I don’t know about you, but I have been so moved by the legacy of Selma. Watching the power of this singular moment in American history unfold through the film Selma (even the trailer will give you chills), I was moved by the story of Jimmie Lee Jackson and proud to see UU’s Rev. James Reeb and Viola Liuzzo find their place in the struggle, even when they all paid the ultimate price. I’m halfway through Rev. Dr. Mark Morrison Reed’s new Skinner House book Selma Awakening. I was inspired by the bold message shared by five of my colleagues who are Women of Color, noting how the Sankofa message of “reach back and get it” applies to today.
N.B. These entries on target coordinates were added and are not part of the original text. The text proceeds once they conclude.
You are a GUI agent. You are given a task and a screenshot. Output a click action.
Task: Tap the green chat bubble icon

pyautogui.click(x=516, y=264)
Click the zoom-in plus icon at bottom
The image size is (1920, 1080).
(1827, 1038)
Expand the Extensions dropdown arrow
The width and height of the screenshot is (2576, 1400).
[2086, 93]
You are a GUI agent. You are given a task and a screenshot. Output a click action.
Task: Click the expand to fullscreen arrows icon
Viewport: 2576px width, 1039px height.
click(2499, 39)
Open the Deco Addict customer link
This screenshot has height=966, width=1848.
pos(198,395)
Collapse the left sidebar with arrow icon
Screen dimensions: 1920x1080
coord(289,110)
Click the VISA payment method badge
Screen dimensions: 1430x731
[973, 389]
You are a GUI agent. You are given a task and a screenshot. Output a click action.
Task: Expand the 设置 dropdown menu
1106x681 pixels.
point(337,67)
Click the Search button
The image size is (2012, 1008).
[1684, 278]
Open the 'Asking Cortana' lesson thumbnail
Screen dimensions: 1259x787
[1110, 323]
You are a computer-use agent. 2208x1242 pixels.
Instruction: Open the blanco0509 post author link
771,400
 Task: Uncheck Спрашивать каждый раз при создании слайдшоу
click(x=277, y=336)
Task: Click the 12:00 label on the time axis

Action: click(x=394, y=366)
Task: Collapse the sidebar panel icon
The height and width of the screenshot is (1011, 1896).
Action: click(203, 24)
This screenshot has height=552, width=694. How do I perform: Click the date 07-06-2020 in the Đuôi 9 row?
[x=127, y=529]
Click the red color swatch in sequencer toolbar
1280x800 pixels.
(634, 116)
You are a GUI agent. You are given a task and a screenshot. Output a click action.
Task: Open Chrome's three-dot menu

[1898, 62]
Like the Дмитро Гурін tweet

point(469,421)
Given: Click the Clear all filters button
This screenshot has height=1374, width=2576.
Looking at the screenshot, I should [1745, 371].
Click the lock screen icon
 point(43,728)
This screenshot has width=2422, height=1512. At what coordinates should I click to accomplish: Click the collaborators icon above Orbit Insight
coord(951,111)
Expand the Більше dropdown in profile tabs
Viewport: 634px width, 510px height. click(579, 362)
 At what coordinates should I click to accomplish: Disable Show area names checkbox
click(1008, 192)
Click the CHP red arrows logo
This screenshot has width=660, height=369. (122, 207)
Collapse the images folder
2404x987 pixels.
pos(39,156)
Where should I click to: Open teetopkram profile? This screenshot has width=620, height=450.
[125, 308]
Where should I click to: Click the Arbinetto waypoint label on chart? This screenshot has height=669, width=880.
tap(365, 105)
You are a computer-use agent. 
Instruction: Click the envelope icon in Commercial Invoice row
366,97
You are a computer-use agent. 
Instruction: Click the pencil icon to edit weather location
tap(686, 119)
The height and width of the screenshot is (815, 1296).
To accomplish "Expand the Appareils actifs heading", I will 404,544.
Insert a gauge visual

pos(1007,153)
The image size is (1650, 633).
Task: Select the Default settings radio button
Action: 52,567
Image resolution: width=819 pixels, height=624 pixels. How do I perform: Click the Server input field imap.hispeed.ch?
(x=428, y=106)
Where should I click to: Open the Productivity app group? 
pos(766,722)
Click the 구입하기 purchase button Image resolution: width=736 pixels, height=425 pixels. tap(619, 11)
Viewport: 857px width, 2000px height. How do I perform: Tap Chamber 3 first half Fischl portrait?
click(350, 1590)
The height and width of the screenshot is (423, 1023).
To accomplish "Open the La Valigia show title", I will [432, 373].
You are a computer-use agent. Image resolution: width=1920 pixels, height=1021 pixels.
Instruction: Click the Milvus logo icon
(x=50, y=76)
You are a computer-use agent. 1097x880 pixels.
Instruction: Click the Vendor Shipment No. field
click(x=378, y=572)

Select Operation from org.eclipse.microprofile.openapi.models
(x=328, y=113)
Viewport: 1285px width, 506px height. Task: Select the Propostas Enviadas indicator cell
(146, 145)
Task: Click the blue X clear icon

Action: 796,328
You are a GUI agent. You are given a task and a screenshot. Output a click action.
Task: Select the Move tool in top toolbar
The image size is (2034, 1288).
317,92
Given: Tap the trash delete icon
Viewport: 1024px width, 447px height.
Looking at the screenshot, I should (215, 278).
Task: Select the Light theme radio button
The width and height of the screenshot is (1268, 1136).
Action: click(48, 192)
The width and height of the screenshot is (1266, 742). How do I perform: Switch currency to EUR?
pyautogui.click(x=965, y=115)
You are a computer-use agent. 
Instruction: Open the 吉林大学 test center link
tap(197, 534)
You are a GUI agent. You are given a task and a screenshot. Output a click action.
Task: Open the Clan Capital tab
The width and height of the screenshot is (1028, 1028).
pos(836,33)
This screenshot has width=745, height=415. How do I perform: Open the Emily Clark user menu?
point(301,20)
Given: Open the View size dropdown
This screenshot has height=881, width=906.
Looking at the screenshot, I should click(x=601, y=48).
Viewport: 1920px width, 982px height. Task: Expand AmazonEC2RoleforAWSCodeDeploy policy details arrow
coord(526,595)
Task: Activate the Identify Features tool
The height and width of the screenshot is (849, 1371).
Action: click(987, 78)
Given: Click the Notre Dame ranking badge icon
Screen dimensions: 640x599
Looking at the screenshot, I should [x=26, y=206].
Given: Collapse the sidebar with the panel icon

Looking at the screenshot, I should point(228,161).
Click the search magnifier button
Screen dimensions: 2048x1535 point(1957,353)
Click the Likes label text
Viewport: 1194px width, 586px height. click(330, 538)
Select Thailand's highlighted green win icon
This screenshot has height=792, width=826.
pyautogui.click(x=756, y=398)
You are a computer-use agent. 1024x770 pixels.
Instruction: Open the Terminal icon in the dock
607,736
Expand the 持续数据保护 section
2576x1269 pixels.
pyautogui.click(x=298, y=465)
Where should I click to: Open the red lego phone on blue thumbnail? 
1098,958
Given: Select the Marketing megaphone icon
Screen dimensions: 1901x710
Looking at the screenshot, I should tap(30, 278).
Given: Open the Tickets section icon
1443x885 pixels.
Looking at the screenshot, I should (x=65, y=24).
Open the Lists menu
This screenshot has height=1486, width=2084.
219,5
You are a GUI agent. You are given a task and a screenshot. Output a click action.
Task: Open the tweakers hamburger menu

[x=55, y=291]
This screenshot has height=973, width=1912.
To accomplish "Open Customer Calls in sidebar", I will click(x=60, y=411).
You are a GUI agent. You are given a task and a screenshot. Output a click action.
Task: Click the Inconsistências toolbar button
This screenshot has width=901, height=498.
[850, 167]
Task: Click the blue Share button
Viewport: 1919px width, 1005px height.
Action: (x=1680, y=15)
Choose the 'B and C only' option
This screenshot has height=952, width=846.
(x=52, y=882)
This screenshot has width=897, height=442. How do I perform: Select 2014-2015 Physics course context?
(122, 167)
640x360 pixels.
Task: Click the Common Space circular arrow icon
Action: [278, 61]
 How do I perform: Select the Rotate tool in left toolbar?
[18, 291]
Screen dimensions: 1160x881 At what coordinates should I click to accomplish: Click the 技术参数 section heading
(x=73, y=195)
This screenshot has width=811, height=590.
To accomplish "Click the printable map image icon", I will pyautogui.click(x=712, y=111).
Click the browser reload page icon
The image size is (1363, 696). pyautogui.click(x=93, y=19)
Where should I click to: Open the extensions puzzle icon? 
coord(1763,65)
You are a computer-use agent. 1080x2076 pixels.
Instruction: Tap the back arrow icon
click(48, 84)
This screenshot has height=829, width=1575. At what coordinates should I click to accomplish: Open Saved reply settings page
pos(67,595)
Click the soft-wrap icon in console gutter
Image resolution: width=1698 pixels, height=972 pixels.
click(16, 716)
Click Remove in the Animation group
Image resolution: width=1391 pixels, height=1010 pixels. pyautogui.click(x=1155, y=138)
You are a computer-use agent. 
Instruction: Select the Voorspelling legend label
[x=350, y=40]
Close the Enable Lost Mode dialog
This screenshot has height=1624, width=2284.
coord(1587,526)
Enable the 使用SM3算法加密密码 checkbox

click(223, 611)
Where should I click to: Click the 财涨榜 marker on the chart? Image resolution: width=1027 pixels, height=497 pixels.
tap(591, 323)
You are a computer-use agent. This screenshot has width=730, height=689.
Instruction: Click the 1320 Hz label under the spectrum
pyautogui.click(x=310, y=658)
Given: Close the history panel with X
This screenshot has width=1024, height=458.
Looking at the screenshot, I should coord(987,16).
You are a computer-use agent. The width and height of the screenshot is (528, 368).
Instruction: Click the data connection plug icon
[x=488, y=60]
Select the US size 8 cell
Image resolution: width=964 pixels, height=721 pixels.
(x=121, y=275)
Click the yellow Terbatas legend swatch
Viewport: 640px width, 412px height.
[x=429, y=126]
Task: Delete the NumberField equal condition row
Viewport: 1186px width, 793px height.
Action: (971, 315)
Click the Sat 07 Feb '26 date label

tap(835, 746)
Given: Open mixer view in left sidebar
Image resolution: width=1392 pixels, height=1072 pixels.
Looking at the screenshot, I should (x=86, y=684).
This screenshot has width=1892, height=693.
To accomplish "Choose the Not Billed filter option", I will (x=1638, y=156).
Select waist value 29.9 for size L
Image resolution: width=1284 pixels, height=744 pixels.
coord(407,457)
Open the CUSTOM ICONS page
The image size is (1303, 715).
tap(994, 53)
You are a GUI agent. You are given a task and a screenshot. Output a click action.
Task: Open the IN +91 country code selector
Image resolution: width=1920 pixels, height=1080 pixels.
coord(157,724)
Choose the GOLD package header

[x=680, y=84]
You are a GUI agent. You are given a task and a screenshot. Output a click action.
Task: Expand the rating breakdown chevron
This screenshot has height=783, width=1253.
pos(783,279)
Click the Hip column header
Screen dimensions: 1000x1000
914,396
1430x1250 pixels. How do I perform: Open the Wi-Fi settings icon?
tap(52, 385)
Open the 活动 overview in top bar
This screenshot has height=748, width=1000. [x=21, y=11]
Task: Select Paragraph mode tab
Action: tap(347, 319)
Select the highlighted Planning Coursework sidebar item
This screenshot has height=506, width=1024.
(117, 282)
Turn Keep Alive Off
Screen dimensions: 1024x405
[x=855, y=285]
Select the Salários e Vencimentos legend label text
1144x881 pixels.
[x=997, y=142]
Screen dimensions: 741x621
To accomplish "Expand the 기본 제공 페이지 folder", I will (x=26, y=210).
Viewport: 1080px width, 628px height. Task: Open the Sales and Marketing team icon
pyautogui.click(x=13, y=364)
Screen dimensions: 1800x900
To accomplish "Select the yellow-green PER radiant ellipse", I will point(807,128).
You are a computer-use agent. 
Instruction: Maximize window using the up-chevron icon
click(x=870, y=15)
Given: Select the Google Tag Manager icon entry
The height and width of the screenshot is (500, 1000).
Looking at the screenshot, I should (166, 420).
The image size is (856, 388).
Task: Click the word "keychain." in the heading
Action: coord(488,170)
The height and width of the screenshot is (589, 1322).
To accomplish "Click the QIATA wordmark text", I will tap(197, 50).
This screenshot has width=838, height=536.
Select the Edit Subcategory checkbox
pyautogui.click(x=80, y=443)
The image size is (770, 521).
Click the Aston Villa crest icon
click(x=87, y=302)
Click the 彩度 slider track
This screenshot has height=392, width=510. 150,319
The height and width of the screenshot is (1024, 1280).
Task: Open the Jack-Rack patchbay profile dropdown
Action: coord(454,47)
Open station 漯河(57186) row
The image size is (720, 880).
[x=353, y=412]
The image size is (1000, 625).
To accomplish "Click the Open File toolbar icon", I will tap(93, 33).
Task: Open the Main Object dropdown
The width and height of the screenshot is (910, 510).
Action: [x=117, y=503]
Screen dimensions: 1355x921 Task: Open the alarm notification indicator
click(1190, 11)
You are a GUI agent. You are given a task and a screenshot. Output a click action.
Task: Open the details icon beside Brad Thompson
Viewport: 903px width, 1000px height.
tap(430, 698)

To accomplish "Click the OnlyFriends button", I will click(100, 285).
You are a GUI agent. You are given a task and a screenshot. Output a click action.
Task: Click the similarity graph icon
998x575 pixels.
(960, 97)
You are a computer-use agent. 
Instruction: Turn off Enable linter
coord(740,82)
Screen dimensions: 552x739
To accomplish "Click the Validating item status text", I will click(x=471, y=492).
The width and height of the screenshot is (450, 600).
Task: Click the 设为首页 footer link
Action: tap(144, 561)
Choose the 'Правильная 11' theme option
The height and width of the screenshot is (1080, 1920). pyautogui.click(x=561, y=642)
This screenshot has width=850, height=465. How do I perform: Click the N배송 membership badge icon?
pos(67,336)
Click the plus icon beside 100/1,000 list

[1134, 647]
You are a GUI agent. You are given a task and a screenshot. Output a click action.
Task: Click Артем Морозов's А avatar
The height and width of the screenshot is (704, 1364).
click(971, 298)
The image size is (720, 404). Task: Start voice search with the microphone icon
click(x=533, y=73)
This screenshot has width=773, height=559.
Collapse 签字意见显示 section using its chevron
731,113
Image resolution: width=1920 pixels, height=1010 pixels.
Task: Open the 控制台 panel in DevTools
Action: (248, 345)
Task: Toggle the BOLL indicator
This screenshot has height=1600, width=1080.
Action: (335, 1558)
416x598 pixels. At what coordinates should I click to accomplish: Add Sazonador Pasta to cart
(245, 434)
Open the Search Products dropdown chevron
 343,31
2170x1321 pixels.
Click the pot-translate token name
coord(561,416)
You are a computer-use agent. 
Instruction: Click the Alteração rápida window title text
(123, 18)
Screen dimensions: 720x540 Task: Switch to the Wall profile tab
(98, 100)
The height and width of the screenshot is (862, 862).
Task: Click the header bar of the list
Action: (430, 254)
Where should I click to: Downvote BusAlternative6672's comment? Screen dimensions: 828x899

And I find myself wondering – if it were 50 years ago, would I have answered the call to justice?
Today, our nation again stands on the precipice of a significant movement for racial equity that calls to Unitarian Universalists to respond as people of faith anchored in the affirmation of the inherent worth and dignity of every person.We – five women of color who serve our Unitarian Universalist faith through the UUA – write this letter to express our hopes for the participation of Unitarian Universalists with regard to a Sankofa moment presented to us by the 50th anniversary commemoration of Selma.
For the Unitarian Universalists coming to Selma, we hope that you understand your presence as a call to solidarity with the Selma community. For Unitarian Universalists who are unable to be in Selma, our hope is that you will use Selma Sunday (March 8, 2015) as an opportunity to observe this anniversary with worship, reflection, and witness.